## Wednesday, November 9, 2011

### Using Vector Mathematic, Finding closest point on a line

In this post we will be looking at determining the closest point on a line from another point. This technique by itself isn't worth much, but it's required as part of other techniques, such as an intersection test between a line and a sphere, which I may post about later.

Describing how this works using only words is going to be tough. Lets start with a picture to help:

Of the points in this picture, only point B lies along the line segment. Technically you could say that the closest point on the segment to point A is P1, and to C is P2, but in most cases where you want the closest point on a line segment you want to exclude points that aren't going to lie in that segment, so we will exclude them for our purposes.

First we need to get some information setup that we'll be able to test with.
1. We need a vector from P1 to P2, which is achieved by doing P2 - P1.
Line difference vector is (5 - 0, 0 - 0, 0 - 0) = (5, 0, 0)
2. We need the squared length of the vector we just got in step 1.
I'm not even doing the math for this part, only one component is non-zero, which is the 5, so the   length in this case is 5, leaving squared length at 25.
3. We need a vector from P1 to our test point (point B), which is B - P1.
Point difference from P1 is (3 - 0, 0 - 0, -2 - 0) = (3, 0, -2)
Now we do the dot product between our line difference vector and our line to point vector
line diff ( dot ) line to point = ( 3*5 + 0*0 + -2*0 ) = 15

Notice that unlike previous posts, we don't unitize our difference vectors before doing a dot product. In this case we take that dot product and now divide it by the squared length.

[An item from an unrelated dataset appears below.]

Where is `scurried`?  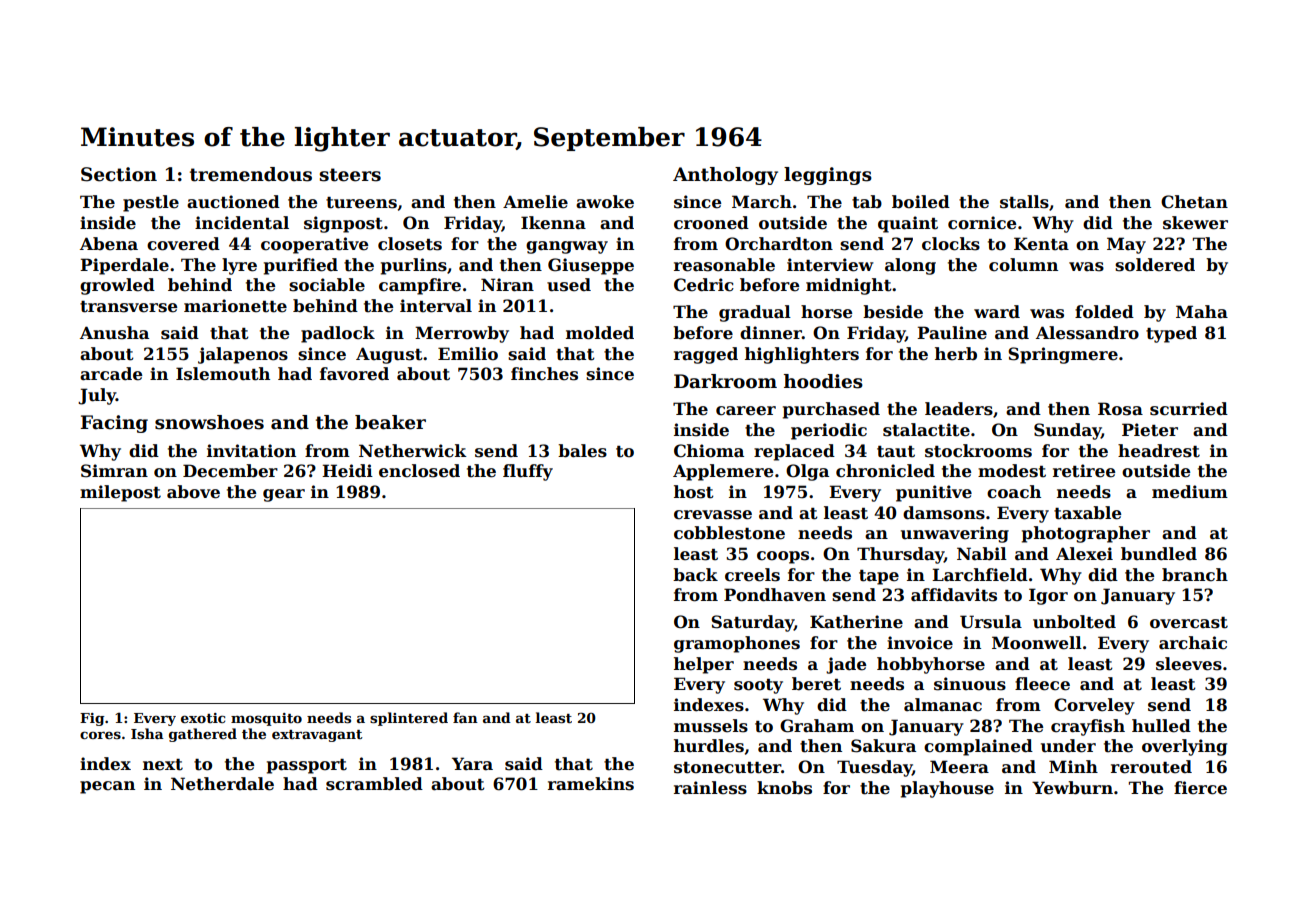
scurried is located at coordinates (1189, 409).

Percentage from start to end point = 15 / 25 = 0.6 (0.6 is the same as saying 60%)

Note: We didn't test points A or C because we could see from the picture they weren't on the line segment, but normally you won't be able to just pick which point you want to test, you test every point, and if your value above (which for point B is 0.4) is less than 0.0 or greater than 1.0, then you know it's outside of the line segment.

Now, the closest point is calculated as such:
P1 + ( U * ( P2 - P1 ) )

Which for our example becomes this:
(0, 0, 0) + ( 0.6 * ( 0, 0, 5 ) ), which simplifies to ( 3, 0, 0 )

Here's the code for this:
Vector3 GetClosestPointOnLineSegment(const Vector3& LinePointStart, const Vector3& LinePointEnd,
const Vector3& testPoint)
{
const Vector3 LineDiffVect = LinePointEnd - LinePointStart;
const float lineSegSqrLength = LineDiffVect.LengthSqr();

const Vector3 LineToPointVect = testPoint - LinePointStart;
const float dotProduct = LineDiffVect.dot(LineToPointVect);

const float percAlongLine = dotProduct / lineSegSqrLength;

if (  percAlongLine  < 0.0f ||  percAlongLine  > 1.0f )
{
// Point isn't within the line segment
return Vector3::ZERO;
}

return ( LinePointStart + ( percAlongLine * ( LinePointEnd - LinePointStart ));
}

#### 1 comment:

1. This might be a daft question - you're returning a zeroed vector if the closest point is outwith the line, but what if the closest point happens to be at (0,0,0)? In the above example, if point B was (0, -2) then the closest point would be (0,0) but you'd think it was outwith since success/failure depends on the actual values of the returned vector (i.e all values at zero means failure, but in this case it should be success). How'd you get around that?